The real shame
It’s interesting to watch how the Yeng Constantino “doctor shaming” drama has played out. We’re all familiar with the backlash from the viral video that the singer made where she lashed out at a medical professional who was attending to her injured husband while they were on vacation in Siargao. A video designed to spark outrage and sympathy on her behalf, while at the same time garnering YouTube likes and equivalent moneys, very quickly backfired as it became clear that the comments she made were both illegal and unfair.
The issue died down quickly enough, and it was a surprise to many that a case had apparently been pursued, culminating in a warrant of arrest that circulated on social media last week. It is a satisfying surprise—not because a local celebrity was getting her just deserts, but because we so very rarely see news of justice being served, or wrongdoing being correctly and proportionately penalized. In a recent public appearance, the singer seemed more preoccupied by the “bashing” she had received rather than remorseful about her actions, and of course the bail amounted to something quite measly for a successful artist. But still, some semblance of justice was served, and people who would publicly badmouth the frontliners of health care will probably think twice before doctor shaming.Unfortunately, this is where the issue ends. Constantino’s reputation may be a little bruised at the moment but will heal fast enough; she even recently bagged her first acting award at the Metro Manila Film Festival, so it’s doubtful that her career will suffer any lasting harm. The good doctor walks away with her license intact, having defended her profession and her integrity. The incident may have given both parties and us, the nationwide audience, some food for thought, and might stay the hand of someone planning to “expose” a health care professional publicly, but what remains unchanged are the conditions that surrounded the incident in the first place: limited resources. Challenges in emergent patient transport and access to health facilities. A daunting doctor-to-patient ratio. Health facilities short on trained ancillary staff.

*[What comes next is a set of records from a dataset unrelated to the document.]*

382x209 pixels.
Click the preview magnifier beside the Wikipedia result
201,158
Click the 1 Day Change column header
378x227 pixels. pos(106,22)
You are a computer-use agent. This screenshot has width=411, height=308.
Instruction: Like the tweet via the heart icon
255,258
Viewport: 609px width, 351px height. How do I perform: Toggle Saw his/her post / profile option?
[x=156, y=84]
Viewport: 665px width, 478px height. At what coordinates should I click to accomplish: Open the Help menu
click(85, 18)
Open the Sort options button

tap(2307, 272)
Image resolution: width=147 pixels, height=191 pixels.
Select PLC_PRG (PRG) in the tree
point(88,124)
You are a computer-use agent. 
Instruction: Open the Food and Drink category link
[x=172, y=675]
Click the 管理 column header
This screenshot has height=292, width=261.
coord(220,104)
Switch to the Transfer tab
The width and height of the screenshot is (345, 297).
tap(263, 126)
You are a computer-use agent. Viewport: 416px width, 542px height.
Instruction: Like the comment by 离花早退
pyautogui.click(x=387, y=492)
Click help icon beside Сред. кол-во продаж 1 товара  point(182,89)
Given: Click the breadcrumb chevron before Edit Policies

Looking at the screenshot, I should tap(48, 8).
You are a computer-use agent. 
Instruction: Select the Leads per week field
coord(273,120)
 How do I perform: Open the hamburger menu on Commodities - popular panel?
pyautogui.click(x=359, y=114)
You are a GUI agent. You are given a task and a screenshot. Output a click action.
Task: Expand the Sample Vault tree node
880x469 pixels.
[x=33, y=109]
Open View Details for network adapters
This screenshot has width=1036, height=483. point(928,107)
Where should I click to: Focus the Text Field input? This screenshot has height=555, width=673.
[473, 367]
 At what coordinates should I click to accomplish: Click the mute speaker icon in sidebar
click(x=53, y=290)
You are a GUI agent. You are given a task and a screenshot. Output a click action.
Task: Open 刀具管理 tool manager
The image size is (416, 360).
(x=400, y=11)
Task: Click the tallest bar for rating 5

I’ve been privileged to read the writings of several talented doctors, nurses and patients about the health care system; I feel that the number of health workers inspired to blog or write essays about their experiences has increased, and the stories are sometimes funny, usually inspiring, but also mostly sad. In yesterday’s “High Blood,” a Philippine General Hospital patient wrote beautifully and sympathetically about the long wait for outpatient consultations and the best efforts of the young doctors and nurses who receive them. In light of last year’s waxing and waning doctor-shaming issues so many have written to talk about how health workers stretch themselves thin just to fill in the gaps in the system. We have so many who are crying out for help, expressing bewilderment, frustration and heartbreak over the problems which have dogged our hospitals for as long as we can remember. In a way that was what Yeng Constantino was expressing, too. And yet it feels like nothing changes.
Health workers are still watching their patients die preventable deaths while government officials enjoy excess after excess. For many patients their best hope for funding health expenses is still crowdfunding or requesting assistance from local officials or city halls. The Philippine Charity Sweepstakes Office, in a recent notice to the public, stated that as the country transitions to implementation of the Universal Health Care Act, its specific subsidies have been either reduced or even terminated, with no back-up plan for patients in the meantime. The more things change, the more things stay the same, and it’s always the sick Filipino who is left scrambling to find solutions or pick up the pieces when the system fails them, while celebrity squabbles get more attention and more coverage. That’s the real shame.